Legacy Management - in talking of versions of OnTap we naturally get into the topic of estate management - by this I mean two key areas. Firstly the interop with & between various versions of OnTap - for many customers this will be a key factor, how to move over time to newer releases and how functionality works/is constrained by backwards & forwards compatibility. Secondly but related, is the equipment that the latest versions of OnTap are actually supported on, as much as vendors would like a new OS release to drive hardware refresh this just isn't possible or realistic in any well managed storage estate. So a key factor is that a current release is provided and supported on previous generations of hardware and that it is clear & flexible how the deployments of software interact with each other from a functionality perspective.
Multi-Protocol - yes this is interesting and can be of use, but reality is that is reasonable sized data-centres instance deployments of arrays still then to be protocol aligned (eg a 3160 for NAS, a different 3160 for FC etc). For me the bigger benefit is that the same interface and firmware/software is used over the different platforms as opposed to the myriad of platform software from other vendors.
But for me the greatest issue is that we're still discussing the same points re OnTap that we were 4 years ago, and little real progress has been made. I'm certainly not going to hold my breath for the v8.1 release that people allude to including lots of stuff that was needed 3 years ago. The talk of future releases is always bothersome, and is a standard sales tactic 'ignore the construction debris, look at possible the shiny future' - look at the disclaimers on any presentation on futures and then ask "why should I believe any of this is actually going to happen when & how stated?". I'm increasingly of the view that the OnTap code-chest is getting too old, too complex and too over-stuffed from an architectural clarity perspective for NetApp to be able to make sensible progression, and I'm wondering a) when it needs a tear down & rebuild with full architectural clarity? (as I don't believe 8 release is that) and b) what the next set of innovations are coming from?
Are they still better than the competitors? In a number of areas clearly & most definitely yes (eg MetroCluster, Failover between arrays, MultiStore etc), have they innovated ahead of others? yes (eg ASIS), but increasingly far too rarely & slowly and the market is rapidly catching up and will pass them very soon.

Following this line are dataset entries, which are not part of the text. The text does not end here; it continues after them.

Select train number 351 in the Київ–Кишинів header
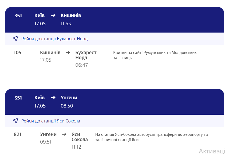 18,15
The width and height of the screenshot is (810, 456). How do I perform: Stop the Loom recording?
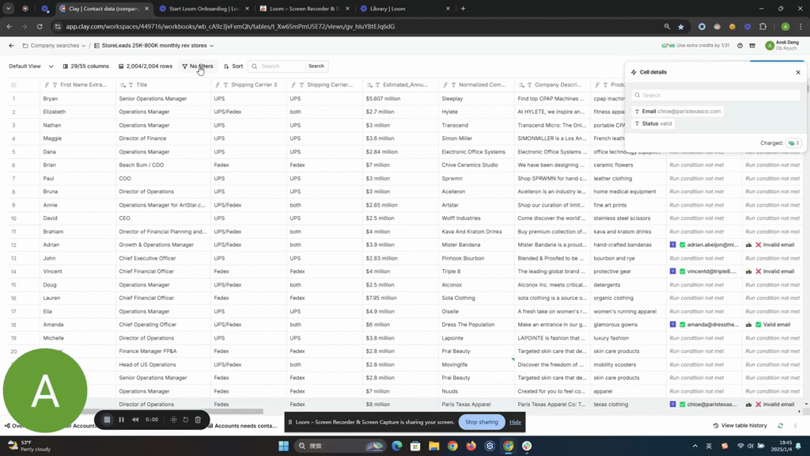click(x=108, y=420)
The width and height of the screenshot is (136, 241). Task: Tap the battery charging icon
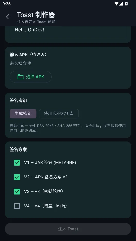126,4
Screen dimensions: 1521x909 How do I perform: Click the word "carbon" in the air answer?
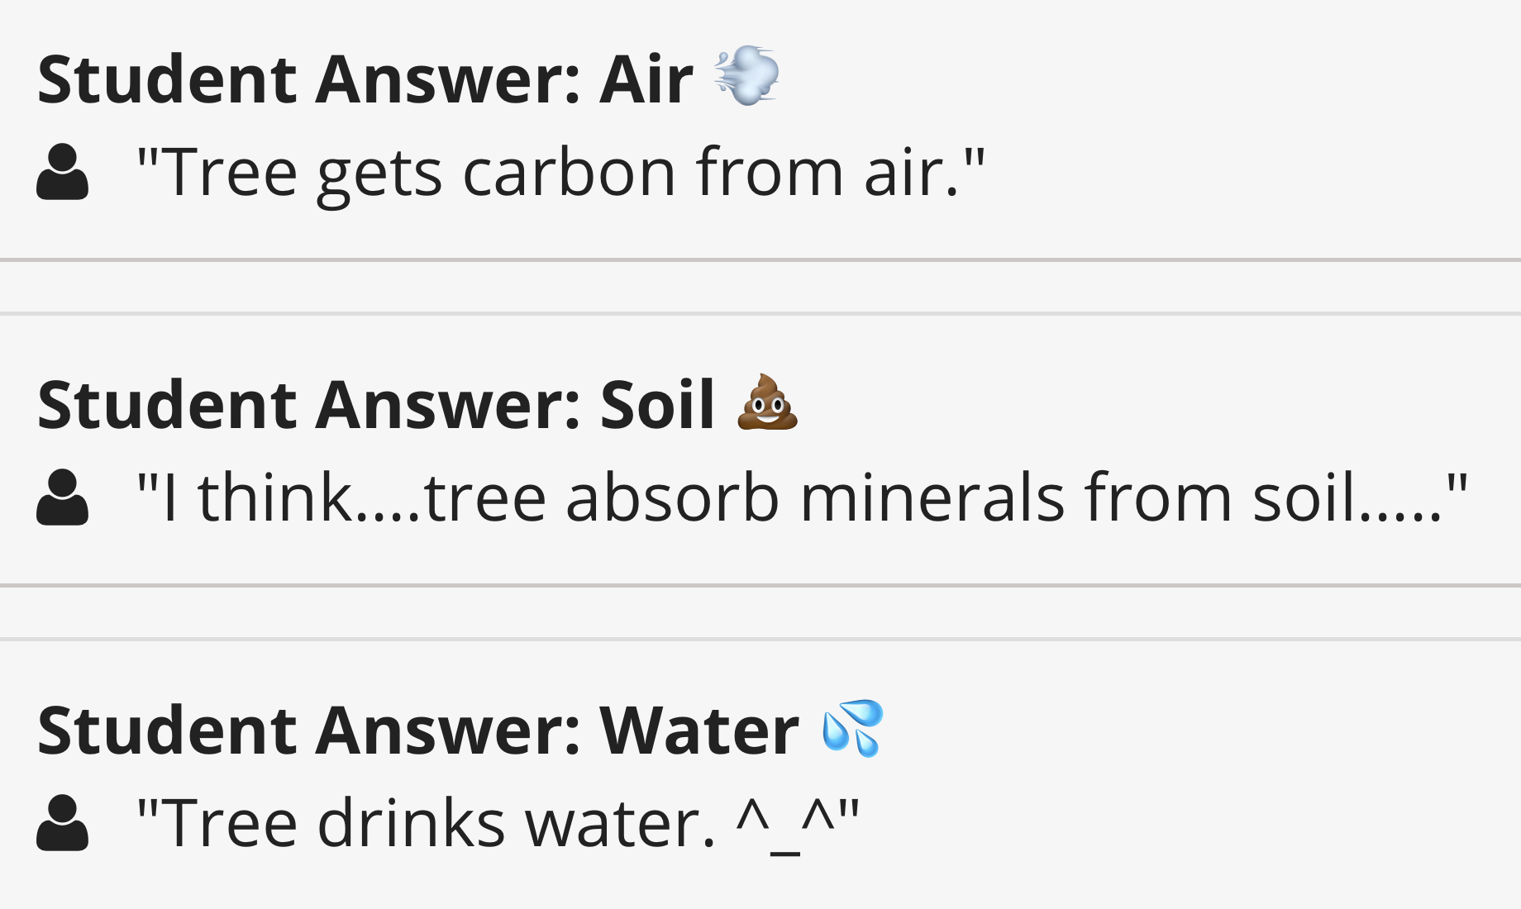(x=570, y=174)
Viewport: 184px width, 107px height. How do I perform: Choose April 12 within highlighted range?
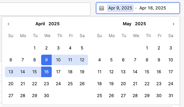click(82, 60)
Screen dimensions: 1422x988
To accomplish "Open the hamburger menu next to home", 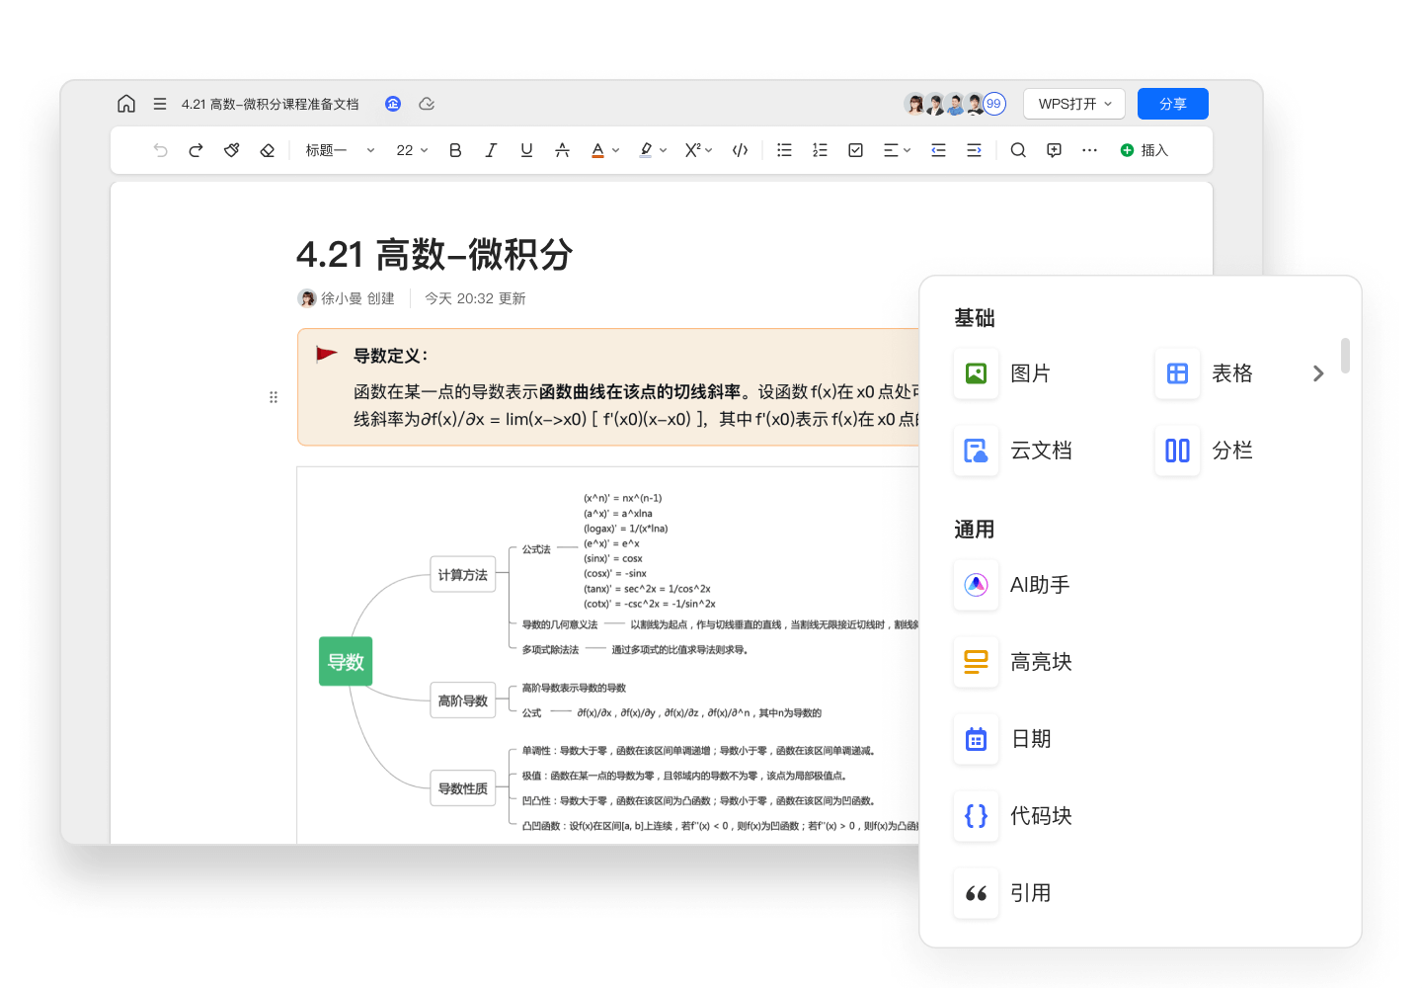I will 160,103.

It's positive to see NetApp people commenting positively on Chris's blog, but NetApp if you want to improve things for the future? Run some a customer council sessions, listen to your customers discussing between them in a forum, take the information and act rapidly upon it - heck EMC did and they made big strides forward...
Overall - my view is that NetApp product management, particularly the WAFL & OnTap strategy teams have been asleep at the wheel for a few years and they, but more importantly their customers, are now paying a heavy price for this failure.